Data supplied:
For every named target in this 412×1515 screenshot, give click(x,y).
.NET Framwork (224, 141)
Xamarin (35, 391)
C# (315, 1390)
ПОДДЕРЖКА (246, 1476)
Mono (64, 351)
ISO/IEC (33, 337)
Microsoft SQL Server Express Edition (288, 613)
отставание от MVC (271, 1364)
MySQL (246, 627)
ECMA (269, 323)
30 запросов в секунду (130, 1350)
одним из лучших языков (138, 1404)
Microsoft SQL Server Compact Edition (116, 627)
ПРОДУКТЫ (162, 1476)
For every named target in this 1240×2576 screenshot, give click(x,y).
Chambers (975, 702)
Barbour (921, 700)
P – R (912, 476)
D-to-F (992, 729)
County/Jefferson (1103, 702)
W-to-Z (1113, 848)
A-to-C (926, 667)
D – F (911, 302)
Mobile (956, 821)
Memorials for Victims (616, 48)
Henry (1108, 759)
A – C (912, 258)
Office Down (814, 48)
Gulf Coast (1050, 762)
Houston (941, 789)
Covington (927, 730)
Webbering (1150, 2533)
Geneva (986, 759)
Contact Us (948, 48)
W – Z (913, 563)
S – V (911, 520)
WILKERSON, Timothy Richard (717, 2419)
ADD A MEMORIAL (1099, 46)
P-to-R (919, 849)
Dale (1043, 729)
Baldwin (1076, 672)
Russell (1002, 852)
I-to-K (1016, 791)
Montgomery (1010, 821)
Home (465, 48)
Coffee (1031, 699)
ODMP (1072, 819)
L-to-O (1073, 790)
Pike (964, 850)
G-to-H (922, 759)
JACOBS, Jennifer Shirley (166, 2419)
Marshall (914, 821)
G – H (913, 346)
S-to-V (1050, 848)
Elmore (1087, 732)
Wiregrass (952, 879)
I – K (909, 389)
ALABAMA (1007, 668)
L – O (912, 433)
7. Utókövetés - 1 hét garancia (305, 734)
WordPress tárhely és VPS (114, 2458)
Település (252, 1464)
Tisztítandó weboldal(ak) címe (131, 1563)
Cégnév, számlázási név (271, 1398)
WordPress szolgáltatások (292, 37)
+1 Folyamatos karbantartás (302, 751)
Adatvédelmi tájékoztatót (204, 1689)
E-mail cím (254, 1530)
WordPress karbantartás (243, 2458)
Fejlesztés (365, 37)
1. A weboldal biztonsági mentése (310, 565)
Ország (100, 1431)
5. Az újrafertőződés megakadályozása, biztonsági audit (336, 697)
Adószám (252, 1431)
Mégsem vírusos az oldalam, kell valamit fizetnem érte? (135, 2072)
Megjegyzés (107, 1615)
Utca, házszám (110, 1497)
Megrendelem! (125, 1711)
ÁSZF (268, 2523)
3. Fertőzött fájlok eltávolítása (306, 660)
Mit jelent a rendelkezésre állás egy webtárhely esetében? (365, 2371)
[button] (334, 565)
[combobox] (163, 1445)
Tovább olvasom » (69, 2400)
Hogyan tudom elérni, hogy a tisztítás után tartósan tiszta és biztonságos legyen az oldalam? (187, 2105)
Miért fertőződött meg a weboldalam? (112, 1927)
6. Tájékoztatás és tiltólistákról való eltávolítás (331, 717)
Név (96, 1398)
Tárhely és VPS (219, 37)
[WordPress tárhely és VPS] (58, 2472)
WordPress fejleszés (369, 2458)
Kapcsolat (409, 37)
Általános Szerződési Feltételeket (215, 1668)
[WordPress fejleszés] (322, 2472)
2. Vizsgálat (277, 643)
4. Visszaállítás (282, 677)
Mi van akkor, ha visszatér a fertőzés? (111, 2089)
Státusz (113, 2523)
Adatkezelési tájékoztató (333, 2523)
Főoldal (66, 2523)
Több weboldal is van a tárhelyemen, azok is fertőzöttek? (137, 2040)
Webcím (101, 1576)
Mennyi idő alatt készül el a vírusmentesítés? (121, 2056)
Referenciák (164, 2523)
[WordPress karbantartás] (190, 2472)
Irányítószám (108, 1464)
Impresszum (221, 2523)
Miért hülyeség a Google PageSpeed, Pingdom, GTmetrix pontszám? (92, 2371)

Brief: Search the listing for the word "Miért". Copy every line in which it occurs.

Result of the exercise:
Miért fertőződött meg a weboldalam? (112, 1927)
Miért hülyeség a Google PageSpeed, Pingdom, GTmetrix pontszám? (92, 2371)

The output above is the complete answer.